如火
【天馬】の空からの護衛もあったが、何より【天竜族】が油断しきっていたことが幸いした。
雨雲が重く立ち込め、遠くから雷鳴が近づく中。
ラーレルカイトスに接近する先鋒の中にムザブはいた。
大きな台地の突端にラーレルカイトスは位置していており、その背は深い谷に接している。
台地の半分以上は耕作地になっていて、飢餓状態なまでに痩せた女達が粗末な木製の農具で耕していた。
【天馬】への指示の仲介役を任されているムザブは、先鋒を率いるアウルガからの指令をすぐさま全軍に伝える。
『作戦通り、雨と共に打って出る!』
――果たして、天が味方したか。
数分後に雨が降り始めた。
最初は木の葉を優しく湿らすような細い雨だったが、やがて視界がけぶるほどの冷たい大雨となる。

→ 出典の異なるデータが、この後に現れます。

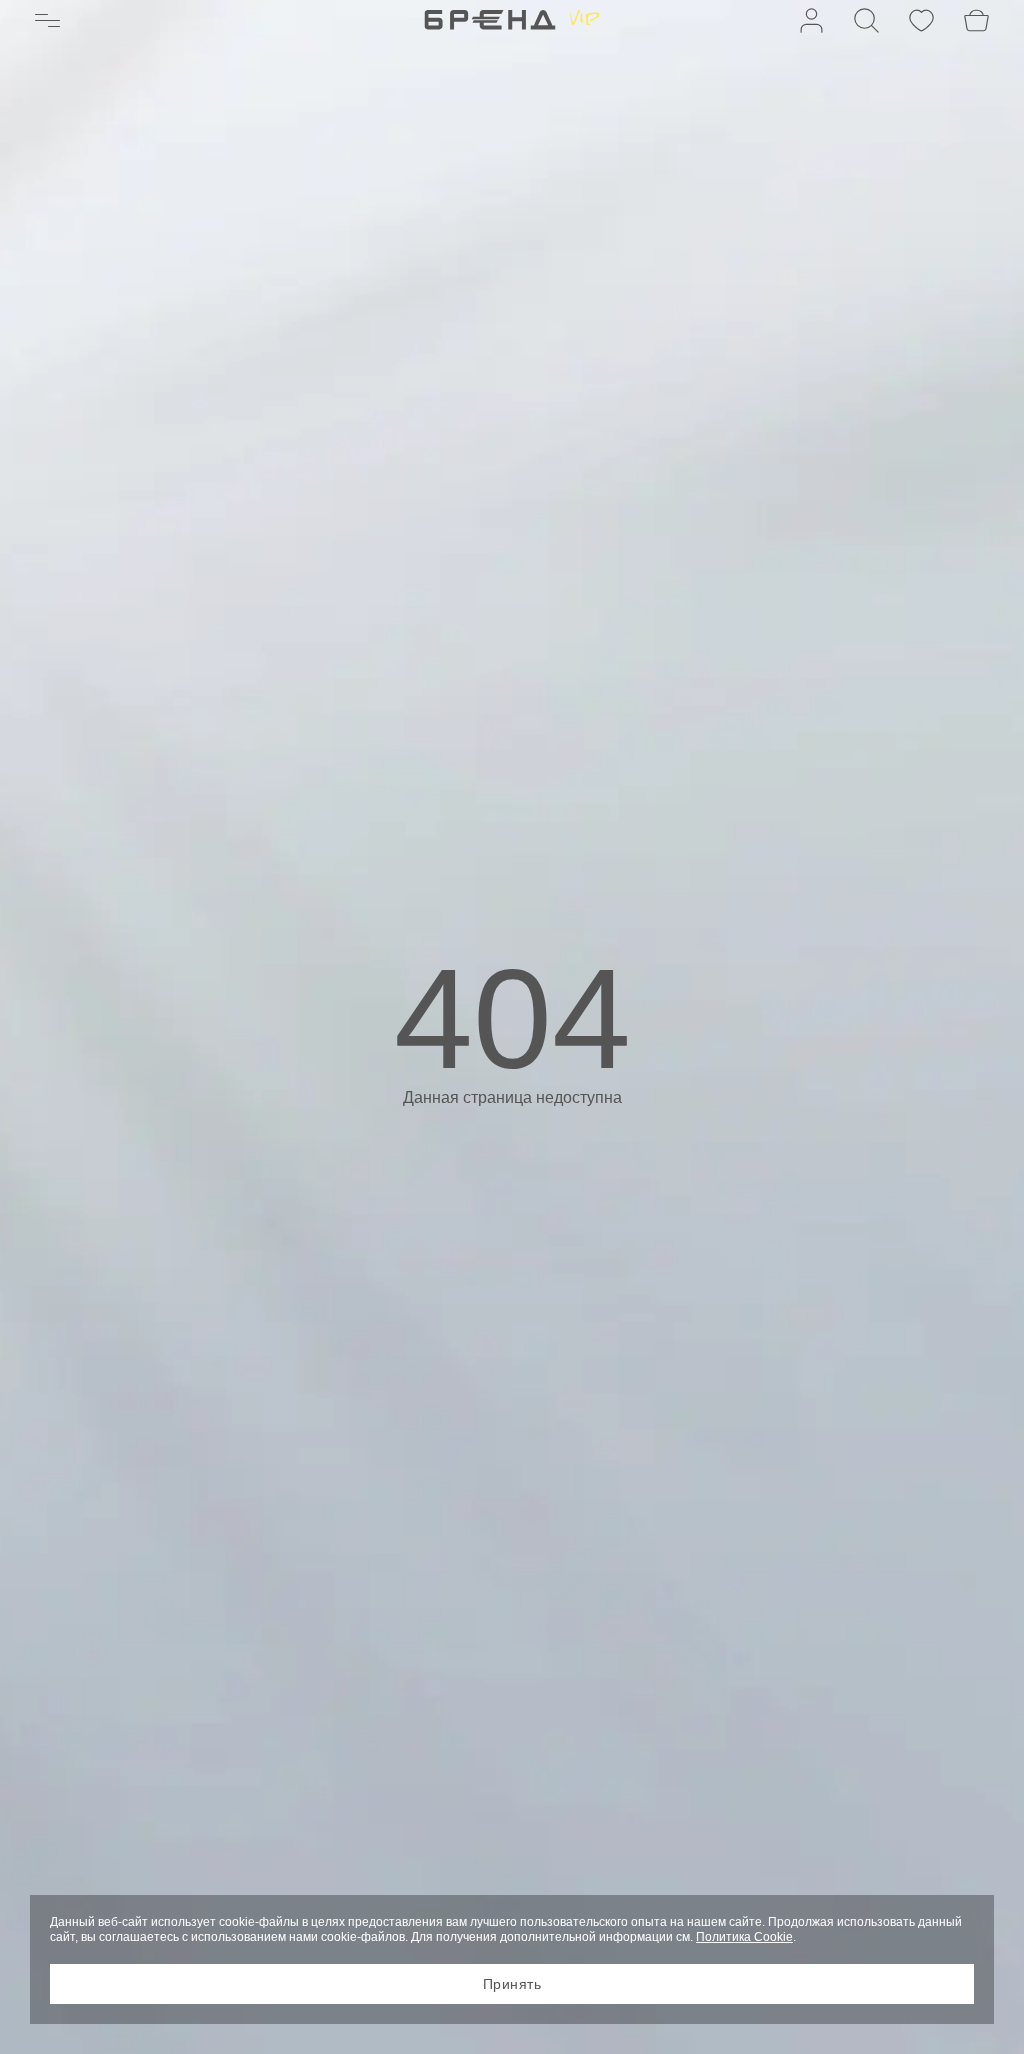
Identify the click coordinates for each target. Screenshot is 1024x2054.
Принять (512, 1984)
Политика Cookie (744, 1937)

アウルガの号令に呼応して、真っ先に突撃したのは誰だったか。
畑から痩せた女達が驚いた顔でよたよたと逃げ出すが、すぐに追いつかれた。
「我らはガルヴァリナ帝国軍である! 大人しくせよ!」
進撃の邪魔にならぬよう、数名の武官が彼女達をいったん取り押さえたのだが、彼女達の様子がおかしかったので、目を凝らして確認した時――彼らは絶句した。
「あ、あ……!」
「……まさか」
「助けに、きてくれたの――?」
彼女達は両足の親指を切られていた。
城門とも呼べないような粗末な門を駆け抜けて中に入ると、そこは帝都の貧民街に酷似した場所だった。
建物に統一性が無い。
不衛生で、あばら家が点在し、あるいは不規則に集合しつつ奥へと続いている。
貧民街にさえ存在する『生活の痕跡』が――己が力で生きていく上では不可欠のはずの人の営みの様子が何も無かった。
あったのは略奪の結果の饗宴と支配だけ。
そのあばら家から、まるで住処が火事に遭った鼠のように何十人もの【天竜族】が驚いた顔をして出てきた。
「何だ! 誰だ! 何で来やがった!?」
返答としてムザブは矢を番えるなり、手前にいた【天竜族】を『逆鱗』ごと射貫いたのだった。
「うわあっ!!!」
「帝国が攻めてきやがったぞ!!!」
「人間の分際で――!」
【天竜族】の何人かがすぐさま空を飛んだが、そこに上空から突貫してきたのは【天馬】達の群れである。
強靭な蹄で蹴られ、体当たりされて地面に落下したところに帝国軍が襲い掛かる。
それでも強靭な体を持つ【天竜族】は激しく抵抗した。
瞬く間に辺りは激戦地となった。
勝敗を最大に分けたのは、兵数と装備の差であった。
帝国軍は大軍であり、かつ最新鋭の武装が総員に配備されていた。
対して幾ら強靭だろうと【天竜族】は生身であったのだ。
更に帝国は【天馬】にもその装備を可能な限りに分けて、飛空の邪魔にならぬ限りは装備させているという念の入れようであった。
一人倒され、また一人倒されて、瞬く間に【天竜族】は数を減らしていく。
空を飛んで逃げようとしても、【天馬】がしつこく追いかけて許さない。
【精霊パペティアー】から魔力を供給されている今なら、前回のように激戦が長引いたとしても【天馬】は戦い続けられる。
更に、降りしきる雨が体を急激に冷やし、飛んでいる最中に落下死する【天竜族】が続出した。
ラーレルカイトスにいた最後の【天竜族】の首が落ちた時、雷鳴と激しい雨が止んだ。
黒い雲の合間から一筋の光が差し染めて、静かに血まみれの戦場を照らしたのだった。